How to Build a Spacecraft to Save the World

The little we already know about Didymos and Dimorphos is thanks to observations done by ground-based optical and radio telescopes. In fact, the only way astronomers can tell Didymos even has a moon is because its brightness dims at regular intervals, suggesting that there is an object in orbit around it. “Much of what we know about the Didymos system comes from observations in 2003,” says Cristina Thomas, an astronomer at Northern Arizona University and the leader of DART’s observation working group. “The Didymos system has an observing window approximately every two years, and once DART was an idea, we started observing Didymos regularly.”

DART traces its origins to Don Quijote, an asteroid impactor proposed by the European Space Agency in the early 2000s. The idea was to send out two spacecraft—one to hit an asteroid while the other watched—and study how the strike changed the asteroid’s trajectory around the sun. ESA officials ultimately determined that the mission would be too expensive and killed the idea. But a few years later, the National Academies of Science, Engineering, and Medicine, which sets priorities for various scientific disciplines, published a report that strongly recommended an impactor mission. The question was how to lower the cost.

Andy Cheng, now the chief scientist at the Applied Physics Laboratory and one of the lead investigators on the DART mission, was working out one morning shortly after the report was published when he hit on a way to crash into an asteroid on the cheap. “The idea came to me that we should do this at a binary asteroid, because then you wouldn’t need a second spacecraft to measure the deflection,” says Cheng. “You could do it from Earth with ground-based telescopes.”

All that was needed was a target. There aren’t many double asteroids floating around, and only a few of those pass close enough to Earth to be observed by ground-based telescopes while a spacecraft rams into them. Fewer still are small enough that a spacecraft could make a noticeable difference in their orbit. By the time Cheng and his crew had whittled down the list of possible targets, there were only two viable options—and one of them was Didymos. “It was by far the best choice,” says Cheng. So he and a small group put together a proposal and pitched the idea to NASA in late 2011. It didn’t take long for the agency to bite. By 2012, DART was officially on the books.

Once Didymos was selected as a target, astronomers began observing the asteroid system when it came around every two years. “We realized that we needed to understand the pre-impact system as well as we could before we changed it forever,” says Rivkin. The first Didymos observation campaign since 2003 began in 2015 and has occurred every two years since.
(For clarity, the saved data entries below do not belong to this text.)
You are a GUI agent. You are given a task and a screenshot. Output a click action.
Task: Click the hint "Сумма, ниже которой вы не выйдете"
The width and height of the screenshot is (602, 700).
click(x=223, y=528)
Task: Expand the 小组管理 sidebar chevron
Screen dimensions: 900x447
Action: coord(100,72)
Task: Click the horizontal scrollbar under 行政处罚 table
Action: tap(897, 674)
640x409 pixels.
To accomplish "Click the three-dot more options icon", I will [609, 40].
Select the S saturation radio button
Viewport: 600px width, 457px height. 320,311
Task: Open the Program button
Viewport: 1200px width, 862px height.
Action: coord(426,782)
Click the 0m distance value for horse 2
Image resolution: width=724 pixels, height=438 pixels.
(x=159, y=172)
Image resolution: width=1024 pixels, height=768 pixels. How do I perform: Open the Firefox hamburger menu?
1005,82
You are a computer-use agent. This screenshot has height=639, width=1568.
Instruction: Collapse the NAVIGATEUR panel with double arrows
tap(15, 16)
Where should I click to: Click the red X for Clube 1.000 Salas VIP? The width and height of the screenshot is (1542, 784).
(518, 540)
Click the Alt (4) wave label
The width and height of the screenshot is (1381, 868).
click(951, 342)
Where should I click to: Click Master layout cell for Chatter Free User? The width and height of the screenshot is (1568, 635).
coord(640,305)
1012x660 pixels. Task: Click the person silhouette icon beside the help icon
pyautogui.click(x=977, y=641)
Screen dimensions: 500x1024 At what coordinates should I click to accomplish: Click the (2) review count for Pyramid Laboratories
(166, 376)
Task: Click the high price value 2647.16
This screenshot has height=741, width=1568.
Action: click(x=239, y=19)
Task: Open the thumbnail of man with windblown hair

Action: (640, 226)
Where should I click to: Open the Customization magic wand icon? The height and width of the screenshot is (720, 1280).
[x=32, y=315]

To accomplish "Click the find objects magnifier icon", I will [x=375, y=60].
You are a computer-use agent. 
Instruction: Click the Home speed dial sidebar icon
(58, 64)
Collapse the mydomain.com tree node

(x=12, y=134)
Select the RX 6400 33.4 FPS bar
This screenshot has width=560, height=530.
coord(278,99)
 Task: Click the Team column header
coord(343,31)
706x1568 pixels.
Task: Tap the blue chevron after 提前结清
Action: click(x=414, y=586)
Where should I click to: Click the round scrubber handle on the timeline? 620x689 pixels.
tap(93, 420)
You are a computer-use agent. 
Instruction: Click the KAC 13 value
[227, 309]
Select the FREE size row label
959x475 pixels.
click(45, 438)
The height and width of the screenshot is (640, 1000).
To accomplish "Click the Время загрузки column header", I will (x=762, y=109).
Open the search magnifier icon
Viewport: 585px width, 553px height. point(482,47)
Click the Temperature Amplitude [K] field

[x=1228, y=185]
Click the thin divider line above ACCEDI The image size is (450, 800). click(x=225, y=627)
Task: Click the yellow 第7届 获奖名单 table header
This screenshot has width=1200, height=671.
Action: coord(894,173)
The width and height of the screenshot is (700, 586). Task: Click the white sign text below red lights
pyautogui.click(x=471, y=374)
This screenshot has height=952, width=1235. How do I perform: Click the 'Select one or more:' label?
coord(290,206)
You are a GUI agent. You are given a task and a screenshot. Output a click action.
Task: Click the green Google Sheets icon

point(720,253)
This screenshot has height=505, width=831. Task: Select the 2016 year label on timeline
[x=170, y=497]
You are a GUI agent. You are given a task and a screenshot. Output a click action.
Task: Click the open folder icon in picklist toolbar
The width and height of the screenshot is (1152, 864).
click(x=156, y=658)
Based on previous observations, astronomers know that Dimorphos orbits Didymos about once every 12 hours and is about 500 feet wide. But beyond that, it’s a mystery. Before Didymos became the DART target, there just wasn’t that much of a reason to keep an eye on it, because it didn’t pose much of a threat to Earth—at least not for the foreseeable future. “We don’t know what Dimorphos looks like at all,” says Adams. “We’ve only seen Didymos.”

So how do you plan a mission to crash into an asteroid when you don’t even know what it looks like? Simulations—and lots of them. The most important unknowns for the DART team to model before launch are the shape of Dimorphos and its composition, since these factors play a huge role in determining how the spacecraft’s impact will affect its trajectory. An asteroid shaped like a dog bone, for example, will react differently than a spherical asteroid, and it will also be harder for the spacecraft to identify and hit its exact center. Evidence suggests that many asteroids aren’t solid but are actually big rubble piles held together by the gravity of their individual rocks. The size and distribution of these rocks will determine the effects of DART’s impact, since the rocks near the crash site will blow off into space. When they push off the asteroid, they will further increase the change in the asteroid’s trajectory.